Alley Rats, Young Gunz, C.I.A., as good as these teams might be, they lack what it takes to beat us. They aren't mean enough to stop us. They have no knowledge of what Hell is like. No Holds Barred.....we show our opponents what Hell is like.
Killer Kong
The CIA, for example, will get a beatdown that even the Gotti's would've been proud of. Scratch that.....the Gotti's were punk bitches. Our beating of the CIA will show all these Mob posers just how a beating should take place. Manzetti.....Appice.....time to sleep with da' fishes! We've got some cement shoes ready for you. All that's left to do is give you paisans a proper fitting for those shoes.
Mauler
Young Gunz....Samuel Hale and Marcus Ryan! Nothing more then a couple of young, arrogant, pretty boy wannabes. F**king girlie men should be more concerned about kicking ass & taking names, not trying to show off to the fans, their boyfriends or their dates....which happen to be their mothers.
Don't think for a moment that we've forgotten about Myke Rhines, either. If Myke even tries butting into the match, we've got two big, mean SOB's waiting to plant their feet where the sun doesn't shine. Get it? Got it? Good!
Killer Kong
Finally, the Alley Ratz. Nothing more then a couple of stoners. I'm not even sure that calling them stoners is good enough for such losers.
Mauler
I used to torment the stoners all the time, back in high school....at least, whenever I was still allowed on school property.
Killer Kong
You mean when you weren't being suspended or expelled for something, right?
Mauler
Pretty much.
Killer Kong
Then this should be nothing new for you.....except that you'll actually be rewarded for doing it, this time around.
Mauler
I get to have a little fun beating up on these dopers.
Killer Kong
The Alley Ratz are the lowest form of scum to ever exist.
Mauler
They're ICP fans?
Killer Kong
Yup!
Mauler
(Disturbed look comes over his face)
Looks like we'll be performing a public service for the people of Texas. We'll be ridding the state of a couple of delinquents, while earning ourselves a Tag Team Title match.

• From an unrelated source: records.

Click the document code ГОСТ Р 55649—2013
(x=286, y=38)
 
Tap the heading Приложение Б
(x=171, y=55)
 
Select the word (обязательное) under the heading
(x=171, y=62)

I can't ask for anything better.
A middle aged man walks into the passenger lounge. He spots the Destruction Crew & points to them.
Unknown man
You two the Destruction Crew?
Mauler
Yeah, what of it?
Unknown man
I'm your cabbie.
Mauler
Finally. I need to find a decent bar. If I'm going to put up with Brownwood for any length of time, I'm gonna need some beer.
The cab driver leads the way, as Mauler & Killer Kong grab their luggage. Scene fades out.